--- START ---

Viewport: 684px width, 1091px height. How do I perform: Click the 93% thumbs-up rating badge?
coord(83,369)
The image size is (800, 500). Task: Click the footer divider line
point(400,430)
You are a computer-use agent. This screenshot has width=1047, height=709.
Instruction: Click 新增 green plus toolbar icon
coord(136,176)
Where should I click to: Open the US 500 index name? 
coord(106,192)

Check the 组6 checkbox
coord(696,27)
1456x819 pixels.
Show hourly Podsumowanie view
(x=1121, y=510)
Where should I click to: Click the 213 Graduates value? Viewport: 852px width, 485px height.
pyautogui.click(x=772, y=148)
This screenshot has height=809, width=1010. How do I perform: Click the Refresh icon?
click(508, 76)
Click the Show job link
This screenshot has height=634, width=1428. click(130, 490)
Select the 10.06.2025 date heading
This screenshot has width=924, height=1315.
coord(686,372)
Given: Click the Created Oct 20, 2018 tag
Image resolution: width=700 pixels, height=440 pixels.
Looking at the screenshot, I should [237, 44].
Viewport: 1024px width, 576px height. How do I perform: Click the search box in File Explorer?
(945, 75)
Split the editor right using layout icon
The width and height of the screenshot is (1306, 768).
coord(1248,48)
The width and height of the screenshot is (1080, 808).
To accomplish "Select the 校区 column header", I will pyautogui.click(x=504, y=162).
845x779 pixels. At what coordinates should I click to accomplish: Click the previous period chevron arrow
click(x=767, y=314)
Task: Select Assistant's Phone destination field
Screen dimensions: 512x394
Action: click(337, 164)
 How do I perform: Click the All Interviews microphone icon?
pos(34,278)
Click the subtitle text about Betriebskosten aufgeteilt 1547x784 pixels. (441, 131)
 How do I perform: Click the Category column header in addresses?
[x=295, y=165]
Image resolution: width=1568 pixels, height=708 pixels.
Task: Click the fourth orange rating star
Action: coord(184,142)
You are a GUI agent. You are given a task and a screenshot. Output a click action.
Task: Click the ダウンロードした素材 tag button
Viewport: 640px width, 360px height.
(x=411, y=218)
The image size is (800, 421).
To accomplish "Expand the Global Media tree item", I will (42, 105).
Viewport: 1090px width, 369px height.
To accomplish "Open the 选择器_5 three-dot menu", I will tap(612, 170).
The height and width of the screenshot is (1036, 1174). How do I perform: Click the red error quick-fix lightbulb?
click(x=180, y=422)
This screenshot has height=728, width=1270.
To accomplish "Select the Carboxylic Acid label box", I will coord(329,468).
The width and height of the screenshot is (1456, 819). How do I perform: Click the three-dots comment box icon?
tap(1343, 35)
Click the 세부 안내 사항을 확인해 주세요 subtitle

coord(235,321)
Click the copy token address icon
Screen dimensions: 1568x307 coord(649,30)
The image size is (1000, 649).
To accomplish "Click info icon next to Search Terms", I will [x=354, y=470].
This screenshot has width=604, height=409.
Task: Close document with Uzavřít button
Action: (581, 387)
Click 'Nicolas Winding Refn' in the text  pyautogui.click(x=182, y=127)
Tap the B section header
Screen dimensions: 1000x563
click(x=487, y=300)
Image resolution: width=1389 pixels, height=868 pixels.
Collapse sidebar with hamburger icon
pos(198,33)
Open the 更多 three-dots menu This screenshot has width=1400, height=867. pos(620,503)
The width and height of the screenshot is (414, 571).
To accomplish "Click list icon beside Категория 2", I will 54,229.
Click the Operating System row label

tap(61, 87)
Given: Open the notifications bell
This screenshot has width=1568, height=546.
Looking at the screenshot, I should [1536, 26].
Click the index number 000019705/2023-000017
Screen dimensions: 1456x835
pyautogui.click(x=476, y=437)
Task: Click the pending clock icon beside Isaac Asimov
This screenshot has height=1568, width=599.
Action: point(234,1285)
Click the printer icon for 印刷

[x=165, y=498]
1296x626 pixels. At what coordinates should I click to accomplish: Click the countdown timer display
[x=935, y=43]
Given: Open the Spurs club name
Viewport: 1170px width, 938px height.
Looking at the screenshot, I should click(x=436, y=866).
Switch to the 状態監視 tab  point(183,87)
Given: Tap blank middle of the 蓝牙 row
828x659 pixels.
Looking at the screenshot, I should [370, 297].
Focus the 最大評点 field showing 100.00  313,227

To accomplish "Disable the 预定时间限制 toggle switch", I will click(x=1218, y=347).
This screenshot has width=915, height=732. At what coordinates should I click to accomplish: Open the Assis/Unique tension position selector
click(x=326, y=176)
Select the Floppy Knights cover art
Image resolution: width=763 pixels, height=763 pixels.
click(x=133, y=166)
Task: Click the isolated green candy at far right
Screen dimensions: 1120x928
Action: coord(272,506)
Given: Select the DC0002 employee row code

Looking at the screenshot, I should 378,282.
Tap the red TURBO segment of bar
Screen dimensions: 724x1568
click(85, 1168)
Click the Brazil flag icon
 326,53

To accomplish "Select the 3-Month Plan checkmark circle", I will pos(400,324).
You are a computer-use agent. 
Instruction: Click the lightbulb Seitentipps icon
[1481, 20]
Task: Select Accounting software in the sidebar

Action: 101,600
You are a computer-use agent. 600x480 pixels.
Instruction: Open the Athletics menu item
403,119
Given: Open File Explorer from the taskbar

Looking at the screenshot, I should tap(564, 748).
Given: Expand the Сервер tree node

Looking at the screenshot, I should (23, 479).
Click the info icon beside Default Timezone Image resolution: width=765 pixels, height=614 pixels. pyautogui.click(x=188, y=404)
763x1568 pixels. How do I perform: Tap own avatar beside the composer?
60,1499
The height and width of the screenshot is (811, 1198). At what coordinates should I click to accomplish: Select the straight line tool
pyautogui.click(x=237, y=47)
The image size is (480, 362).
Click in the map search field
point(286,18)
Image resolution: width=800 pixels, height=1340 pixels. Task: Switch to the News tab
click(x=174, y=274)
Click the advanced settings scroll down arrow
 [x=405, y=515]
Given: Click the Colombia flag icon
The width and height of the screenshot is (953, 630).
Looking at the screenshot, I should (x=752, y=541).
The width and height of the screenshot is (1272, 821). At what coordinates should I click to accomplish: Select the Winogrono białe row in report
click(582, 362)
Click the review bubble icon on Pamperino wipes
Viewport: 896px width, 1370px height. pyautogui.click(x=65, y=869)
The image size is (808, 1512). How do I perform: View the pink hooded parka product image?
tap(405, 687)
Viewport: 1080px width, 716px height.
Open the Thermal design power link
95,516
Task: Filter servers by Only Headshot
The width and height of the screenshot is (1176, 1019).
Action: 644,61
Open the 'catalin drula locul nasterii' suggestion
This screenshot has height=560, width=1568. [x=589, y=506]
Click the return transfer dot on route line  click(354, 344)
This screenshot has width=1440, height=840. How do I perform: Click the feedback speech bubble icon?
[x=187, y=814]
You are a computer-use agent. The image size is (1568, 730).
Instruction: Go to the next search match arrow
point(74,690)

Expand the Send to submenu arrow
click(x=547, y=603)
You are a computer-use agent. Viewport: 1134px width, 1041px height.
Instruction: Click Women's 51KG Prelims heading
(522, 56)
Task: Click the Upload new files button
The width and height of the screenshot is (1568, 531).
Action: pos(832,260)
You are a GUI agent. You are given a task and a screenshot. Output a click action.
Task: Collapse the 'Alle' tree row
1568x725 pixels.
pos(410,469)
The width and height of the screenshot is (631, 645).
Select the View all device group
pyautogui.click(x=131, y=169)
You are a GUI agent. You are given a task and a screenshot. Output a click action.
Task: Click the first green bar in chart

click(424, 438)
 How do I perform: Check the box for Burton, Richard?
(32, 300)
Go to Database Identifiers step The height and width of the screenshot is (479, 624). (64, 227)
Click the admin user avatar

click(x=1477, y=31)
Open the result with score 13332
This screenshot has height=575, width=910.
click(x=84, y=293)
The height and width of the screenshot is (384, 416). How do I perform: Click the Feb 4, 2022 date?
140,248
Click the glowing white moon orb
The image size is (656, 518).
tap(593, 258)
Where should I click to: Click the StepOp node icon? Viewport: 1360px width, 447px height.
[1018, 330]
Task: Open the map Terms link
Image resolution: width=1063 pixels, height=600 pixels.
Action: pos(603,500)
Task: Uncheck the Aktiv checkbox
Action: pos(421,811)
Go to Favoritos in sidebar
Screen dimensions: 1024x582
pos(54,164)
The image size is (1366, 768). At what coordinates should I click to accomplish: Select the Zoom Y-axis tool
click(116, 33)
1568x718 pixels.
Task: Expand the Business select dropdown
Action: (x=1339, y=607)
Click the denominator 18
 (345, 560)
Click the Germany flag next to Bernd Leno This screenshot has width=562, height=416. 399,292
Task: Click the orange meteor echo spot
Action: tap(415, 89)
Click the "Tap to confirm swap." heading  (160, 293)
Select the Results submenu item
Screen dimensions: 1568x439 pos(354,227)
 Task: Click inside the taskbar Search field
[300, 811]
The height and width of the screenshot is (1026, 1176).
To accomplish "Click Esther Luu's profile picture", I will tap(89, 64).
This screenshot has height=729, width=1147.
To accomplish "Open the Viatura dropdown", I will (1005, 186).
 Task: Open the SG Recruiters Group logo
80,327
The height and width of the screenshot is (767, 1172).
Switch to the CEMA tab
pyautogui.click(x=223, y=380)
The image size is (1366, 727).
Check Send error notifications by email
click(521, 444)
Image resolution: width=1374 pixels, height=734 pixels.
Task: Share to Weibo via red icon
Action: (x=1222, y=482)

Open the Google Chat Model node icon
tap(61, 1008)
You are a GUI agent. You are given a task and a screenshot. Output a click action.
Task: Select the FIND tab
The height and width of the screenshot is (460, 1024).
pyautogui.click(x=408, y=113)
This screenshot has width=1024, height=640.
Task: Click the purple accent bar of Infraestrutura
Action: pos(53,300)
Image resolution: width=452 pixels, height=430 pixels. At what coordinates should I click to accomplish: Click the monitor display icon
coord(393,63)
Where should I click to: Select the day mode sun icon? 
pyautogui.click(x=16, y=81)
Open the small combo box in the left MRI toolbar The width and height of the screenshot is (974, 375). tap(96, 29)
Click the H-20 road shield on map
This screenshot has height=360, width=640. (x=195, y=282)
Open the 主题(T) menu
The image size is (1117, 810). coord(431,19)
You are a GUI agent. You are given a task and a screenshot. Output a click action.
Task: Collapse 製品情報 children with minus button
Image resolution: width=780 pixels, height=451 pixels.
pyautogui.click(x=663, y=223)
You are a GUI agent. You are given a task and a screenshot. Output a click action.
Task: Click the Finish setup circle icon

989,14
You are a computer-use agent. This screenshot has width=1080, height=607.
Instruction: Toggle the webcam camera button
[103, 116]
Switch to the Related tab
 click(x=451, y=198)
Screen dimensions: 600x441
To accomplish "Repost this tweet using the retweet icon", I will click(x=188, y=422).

--- END ---

PROBLEM TO SOLVE |
Counting only those lines of the data above where the word "computer" appears, give the number and nothing more.

REPLY |
6